*** Record set
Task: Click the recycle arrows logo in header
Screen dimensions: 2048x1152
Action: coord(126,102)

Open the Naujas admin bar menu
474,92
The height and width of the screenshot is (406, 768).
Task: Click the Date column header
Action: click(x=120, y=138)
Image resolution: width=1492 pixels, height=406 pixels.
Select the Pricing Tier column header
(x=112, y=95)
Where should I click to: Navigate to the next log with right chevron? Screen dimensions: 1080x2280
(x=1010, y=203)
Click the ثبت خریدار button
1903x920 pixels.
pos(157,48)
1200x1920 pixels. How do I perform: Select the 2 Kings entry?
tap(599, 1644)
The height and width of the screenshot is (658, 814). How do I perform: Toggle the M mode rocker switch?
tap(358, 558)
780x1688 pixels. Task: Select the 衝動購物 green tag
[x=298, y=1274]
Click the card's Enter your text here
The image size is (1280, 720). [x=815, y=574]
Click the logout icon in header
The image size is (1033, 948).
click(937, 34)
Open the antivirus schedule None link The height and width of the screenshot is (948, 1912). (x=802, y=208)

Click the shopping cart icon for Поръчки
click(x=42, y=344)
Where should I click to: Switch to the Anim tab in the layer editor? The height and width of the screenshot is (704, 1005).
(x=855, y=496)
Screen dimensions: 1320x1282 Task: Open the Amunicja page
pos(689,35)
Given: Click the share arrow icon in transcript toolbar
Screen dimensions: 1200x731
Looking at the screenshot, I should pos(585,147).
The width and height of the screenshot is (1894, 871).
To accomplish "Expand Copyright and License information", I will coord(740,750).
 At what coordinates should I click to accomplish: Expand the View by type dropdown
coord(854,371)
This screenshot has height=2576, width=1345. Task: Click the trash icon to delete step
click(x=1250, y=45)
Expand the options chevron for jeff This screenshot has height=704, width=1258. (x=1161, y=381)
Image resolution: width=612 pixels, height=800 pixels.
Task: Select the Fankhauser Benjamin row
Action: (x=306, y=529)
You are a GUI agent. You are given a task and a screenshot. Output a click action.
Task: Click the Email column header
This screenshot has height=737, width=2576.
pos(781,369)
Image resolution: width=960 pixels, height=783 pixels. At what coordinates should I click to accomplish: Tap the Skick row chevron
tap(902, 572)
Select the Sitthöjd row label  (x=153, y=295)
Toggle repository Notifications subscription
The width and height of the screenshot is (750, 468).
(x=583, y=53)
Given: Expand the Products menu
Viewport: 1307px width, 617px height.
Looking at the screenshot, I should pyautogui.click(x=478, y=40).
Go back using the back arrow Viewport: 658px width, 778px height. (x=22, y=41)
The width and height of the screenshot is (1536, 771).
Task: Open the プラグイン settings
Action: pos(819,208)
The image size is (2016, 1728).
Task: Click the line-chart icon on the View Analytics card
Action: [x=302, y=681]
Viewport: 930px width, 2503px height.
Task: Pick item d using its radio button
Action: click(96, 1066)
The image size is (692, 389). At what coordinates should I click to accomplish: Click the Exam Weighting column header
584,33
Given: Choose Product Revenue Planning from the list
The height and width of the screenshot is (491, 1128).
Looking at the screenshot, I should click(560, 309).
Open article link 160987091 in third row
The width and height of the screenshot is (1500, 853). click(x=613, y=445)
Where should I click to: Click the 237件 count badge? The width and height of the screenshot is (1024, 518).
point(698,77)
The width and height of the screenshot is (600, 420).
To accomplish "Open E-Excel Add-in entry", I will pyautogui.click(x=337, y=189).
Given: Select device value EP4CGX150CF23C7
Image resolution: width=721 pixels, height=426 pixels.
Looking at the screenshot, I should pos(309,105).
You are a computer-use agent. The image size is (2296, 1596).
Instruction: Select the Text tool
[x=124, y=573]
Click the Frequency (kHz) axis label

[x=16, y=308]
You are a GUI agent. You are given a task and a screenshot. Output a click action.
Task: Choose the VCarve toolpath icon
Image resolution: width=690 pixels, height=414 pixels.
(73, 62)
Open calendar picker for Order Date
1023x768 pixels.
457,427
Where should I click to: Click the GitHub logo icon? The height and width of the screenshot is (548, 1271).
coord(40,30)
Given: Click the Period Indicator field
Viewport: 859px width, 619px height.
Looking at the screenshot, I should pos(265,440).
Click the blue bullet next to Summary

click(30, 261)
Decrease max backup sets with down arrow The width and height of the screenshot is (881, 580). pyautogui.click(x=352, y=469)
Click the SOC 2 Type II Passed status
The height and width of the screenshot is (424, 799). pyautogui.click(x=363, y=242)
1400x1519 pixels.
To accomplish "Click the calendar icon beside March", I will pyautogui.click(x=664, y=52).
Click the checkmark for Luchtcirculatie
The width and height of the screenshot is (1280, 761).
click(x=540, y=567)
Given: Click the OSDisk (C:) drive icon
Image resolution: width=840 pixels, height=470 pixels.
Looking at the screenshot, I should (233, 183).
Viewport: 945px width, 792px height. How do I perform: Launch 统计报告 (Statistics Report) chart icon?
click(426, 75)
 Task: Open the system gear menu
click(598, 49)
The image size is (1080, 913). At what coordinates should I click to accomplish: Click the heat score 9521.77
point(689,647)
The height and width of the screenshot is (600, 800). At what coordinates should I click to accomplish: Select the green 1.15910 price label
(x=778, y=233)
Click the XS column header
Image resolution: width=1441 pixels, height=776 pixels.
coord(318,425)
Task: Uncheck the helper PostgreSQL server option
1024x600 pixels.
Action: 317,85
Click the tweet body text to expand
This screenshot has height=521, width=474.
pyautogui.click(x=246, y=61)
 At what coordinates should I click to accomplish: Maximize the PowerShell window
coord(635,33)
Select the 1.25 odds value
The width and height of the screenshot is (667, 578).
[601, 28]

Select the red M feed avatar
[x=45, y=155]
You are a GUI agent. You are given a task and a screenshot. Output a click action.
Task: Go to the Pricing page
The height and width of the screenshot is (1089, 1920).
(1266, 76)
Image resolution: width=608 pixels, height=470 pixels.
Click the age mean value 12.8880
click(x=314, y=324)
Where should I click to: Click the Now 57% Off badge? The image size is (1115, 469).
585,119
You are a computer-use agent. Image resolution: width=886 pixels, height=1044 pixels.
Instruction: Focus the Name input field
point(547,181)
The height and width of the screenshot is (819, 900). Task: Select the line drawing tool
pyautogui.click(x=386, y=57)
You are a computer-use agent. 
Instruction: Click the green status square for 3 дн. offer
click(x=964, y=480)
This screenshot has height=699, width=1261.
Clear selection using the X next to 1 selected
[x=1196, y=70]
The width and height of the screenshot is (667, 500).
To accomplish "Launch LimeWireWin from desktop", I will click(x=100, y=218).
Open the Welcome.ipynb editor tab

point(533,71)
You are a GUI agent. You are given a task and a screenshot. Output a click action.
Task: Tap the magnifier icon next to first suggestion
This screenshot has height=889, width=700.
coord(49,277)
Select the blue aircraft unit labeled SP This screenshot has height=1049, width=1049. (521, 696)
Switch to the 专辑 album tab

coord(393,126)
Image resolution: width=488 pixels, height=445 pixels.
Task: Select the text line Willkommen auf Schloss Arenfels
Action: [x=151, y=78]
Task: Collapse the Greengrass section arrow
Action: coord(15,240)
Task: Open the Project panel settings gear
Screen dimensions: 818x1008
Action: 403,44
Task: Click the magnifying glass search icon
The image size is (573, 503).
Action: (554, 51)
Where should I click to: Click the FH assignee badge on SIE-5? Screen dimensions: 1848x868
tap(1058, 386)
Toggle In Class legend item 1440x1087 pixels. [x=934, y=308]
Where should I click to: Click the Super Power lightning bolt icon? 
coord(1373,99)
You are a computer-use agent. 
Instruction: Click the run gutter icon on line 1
******
# About this exercise
Every line of the material above that includes the string "Choose" is required.

# Worked solution
Given: Choose Product Revenue Planning from the list
Task: Choose the VCarve toolpath icon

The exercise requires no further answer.